▸ TO DO
Format the entries below as a JSON list of strings, one string per line, from the first line up to and including the line containing "Action: [697, 83]". Leave out blank lines.

▸ RAW DATA
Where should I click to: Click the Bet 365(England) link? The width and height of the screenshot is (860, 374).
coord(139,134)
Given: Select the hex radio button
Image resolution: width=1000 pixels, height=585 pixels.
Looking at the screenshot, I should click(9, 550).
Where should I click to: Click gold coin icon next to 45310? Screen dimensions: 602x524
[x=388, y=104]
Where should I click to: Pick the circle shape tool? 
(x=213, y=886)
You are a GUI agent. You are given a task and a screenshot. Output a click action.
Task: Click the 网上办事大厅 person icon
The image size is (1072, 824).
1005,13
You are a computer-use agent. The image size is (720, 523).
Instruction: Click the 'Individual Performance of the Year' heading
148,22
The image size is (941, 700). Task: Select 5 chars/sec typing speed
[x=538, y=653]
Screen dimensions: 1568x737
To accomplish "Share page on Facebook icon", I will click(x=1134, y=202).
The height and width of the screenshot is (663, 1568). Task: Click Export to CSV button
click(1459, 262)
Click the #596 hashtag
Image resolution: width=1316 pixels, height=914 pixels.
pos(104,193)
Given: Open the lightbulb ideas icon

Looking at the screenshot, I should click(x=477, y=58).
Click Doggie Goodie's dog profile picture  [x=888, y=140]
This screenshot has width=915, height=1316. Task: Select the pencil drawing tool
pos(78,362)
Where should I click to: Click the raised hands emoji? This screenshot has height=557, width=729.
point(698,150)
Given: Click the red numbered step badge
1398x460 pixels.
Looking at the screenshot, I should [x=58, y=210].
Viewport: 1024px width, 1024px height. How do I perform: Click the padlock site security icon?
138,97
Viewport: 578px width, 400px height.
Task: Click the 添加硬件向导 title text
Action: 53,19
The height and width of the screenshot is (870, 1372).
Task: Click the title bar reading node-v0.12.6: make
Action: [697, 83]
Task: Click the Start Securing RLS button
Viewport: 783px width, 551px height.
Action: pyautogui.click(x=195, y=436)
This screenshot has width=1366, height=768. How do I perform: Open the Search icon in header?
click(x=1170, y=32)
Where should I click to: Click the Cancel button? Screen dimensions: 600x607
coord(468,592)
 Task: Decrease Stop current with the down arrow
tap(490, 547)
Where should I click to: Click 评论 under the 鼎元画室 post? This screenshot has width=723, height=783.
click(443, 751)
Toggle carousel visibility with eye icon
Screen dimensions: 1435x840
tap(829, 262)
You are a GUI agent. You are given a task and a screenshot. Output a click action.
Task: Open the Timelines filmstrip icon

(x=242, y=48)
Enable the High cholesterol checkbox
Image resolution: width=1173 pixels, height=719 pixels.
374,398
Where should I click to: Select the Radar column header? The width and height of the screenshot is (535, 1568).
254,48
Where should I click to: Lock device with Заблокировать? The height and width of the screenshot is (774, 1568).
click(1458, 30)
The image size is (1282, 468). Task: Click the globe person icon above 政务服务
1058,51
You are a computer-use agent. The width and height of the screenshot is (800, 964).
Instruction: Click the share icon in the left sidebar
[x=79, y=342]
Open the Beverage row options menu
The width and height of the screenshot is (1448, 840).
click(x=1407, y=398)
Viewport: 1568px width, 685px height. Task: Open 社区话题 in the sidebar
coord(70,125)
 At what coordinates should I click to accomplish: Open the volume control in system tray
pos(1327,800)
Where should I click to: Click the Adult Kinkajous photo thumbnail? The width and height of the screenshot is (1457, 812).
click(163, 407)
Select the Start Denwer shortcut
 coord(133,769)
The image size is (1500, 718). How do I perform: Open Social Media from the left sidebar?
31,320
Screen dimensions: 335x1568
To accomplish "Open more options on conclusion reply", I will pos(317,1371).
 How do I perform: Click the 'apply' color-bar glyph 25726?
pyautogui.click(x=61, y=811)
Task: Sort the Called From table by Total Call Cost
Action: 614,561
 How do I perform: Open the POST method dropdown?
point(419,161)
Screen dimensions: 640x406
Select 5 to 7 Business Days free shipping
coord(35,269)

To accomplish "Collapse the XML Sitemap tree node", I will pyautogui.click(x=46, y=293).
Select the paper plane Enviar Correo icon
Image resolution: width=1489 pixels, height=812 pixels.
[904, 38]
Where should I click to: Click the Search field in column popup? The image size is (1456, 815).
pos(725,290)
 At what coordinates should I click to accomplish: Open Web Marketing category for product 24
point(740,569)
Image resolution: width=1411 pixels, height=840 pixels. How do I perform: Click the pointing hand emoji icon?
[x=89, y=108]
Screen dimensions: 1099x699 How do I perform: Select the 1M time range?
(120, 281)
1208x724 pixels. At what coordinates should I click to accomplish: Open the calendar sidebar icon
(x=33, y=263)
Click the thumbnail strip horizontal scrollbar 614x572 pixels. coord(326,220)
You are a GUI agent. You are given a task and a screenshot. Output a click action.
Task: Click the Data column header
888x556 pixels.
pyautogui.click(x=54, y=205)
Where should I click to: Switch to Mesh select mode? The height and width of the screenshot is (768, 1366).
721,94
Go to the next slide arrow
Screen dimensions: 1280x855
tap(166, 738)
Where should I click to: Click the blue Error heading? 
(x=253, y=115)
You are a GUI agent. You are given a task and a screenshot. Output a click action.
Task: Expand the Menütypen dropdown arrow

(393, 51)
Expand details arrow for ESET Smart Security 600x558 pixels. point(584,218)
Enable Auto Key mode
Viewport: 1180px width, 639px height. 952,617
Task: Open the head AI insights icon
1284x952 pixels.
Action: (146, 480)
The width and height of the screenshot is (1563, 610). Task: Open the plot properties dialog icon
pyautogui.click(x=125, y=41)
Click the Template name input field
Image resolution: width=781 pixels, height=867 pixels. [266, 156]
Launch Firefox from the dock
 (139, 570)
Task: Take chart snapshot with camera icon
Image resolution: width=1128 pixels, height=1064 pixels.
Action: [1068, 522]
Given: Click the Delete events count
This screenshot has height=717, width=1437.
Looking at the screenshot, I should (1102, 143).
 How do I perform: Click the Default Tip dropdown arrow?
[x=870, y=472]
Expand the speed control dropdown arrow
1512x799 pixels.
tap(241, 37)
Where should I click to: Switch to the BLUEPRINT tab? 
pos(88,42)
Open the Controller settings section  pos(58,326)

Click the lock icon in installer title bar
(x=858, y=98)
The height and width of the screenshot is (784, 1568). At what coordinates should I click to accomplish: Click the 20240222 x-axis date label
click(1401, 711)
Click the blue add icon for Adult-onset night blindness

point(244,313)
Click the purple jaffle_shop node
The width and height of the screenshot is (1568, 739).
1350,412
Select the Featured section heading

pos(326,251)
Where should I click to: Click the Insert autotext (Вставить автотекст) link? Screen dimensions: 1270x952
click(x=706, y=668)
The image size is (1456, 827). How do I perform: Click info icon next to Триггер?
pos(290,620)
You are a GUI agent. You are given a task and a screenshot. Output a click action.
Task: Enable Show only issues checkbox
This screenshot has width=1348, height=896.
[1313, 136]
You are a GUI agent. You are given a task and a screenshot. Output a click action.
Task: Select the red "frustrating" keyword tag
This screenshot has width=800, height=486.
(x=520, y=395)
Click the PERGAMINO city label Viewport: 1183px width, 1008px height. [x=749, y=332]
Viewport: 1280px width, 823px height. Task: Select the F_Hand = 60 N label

▸ THE COMPLETED TASK
[
  "Where should I click to: Click the Bet 365(England) link? The width and height of the screenshot is (860, 374).",
  "coord(139,134)",
  "Given: Select the hex radio button",
  "Image resolution: width=1000 pixels, height=585 pixels.",
  "Looking at the screenshot, I should click(9, 550).",
  "Where should I click to: Click gold coin icon next to 45310? Screen dimensions: 602x524",
  "[x=388, y=104]",
  "Where should I click to: Pick the circle shape tool? ",
  "(x=213, y=886)",
  "You are a GUI agent. You are given a task and a screenshot. Output a click action.",
  "Task: Click the 网上办事大厅 person icon",
  "The image size is (1072, 824).",
  "1005,13",
  "You are a computer-use agent. The image size is (720, 523).",
  "Instruction: Click the 'Individual Performance of the Year' heading",
  "148,22",
  "The image size is (941, 700). Task: Select 5 chars/sec typing speed",
  "[x=538, y=653]",
  "Screen dimensions: 1568x737",
  "To accomplish \"Share page on Facebook icon\", I will click(x=1134, y=202).",
  "The height and width of the screenshot is (663, 1568). Task: Click Export to CSV button",
  "click(1459, 262)",
  "Click the #596 hashtag",
  "Image resolution: width=1316 pixels, height=914 pixels.",
  "pos(104,193)",
  "Given: Open the lightbulb ideas icon",
  "Looking at the screenshot, I should click(x=477, y=58).",
  "Click Doggie Goodie's dog profile picture  [x=888, y=140]",
  "This screenshot has width=915, height=1316. Task: Select the pencil drawing tool",
  "pos(78,362)",
  "Where should I click to: Click the raised hands emoji? This screenshot has height=557, width=729.",
  "point(698,150)",
  "Given: Click the red numbered step badge",
  "1398x460 pixels.",
  "Looking at the screenshot, I should [x=58, y=210].",
  "Viewport: 1024px width, 1024px height. How do I perform: Click the padlock site security icon?",
  "138,97",
  "Viewport: 578px width, 400px height.",
  "Task: Click the 添加硬件向导 title text",
  "Action: 53,19",
  "The height and width of the screenshot is (870, 1372).",
  "Task: Click the title bar reading node-v0.12.6: make",
  "Action: [697, 83]"
]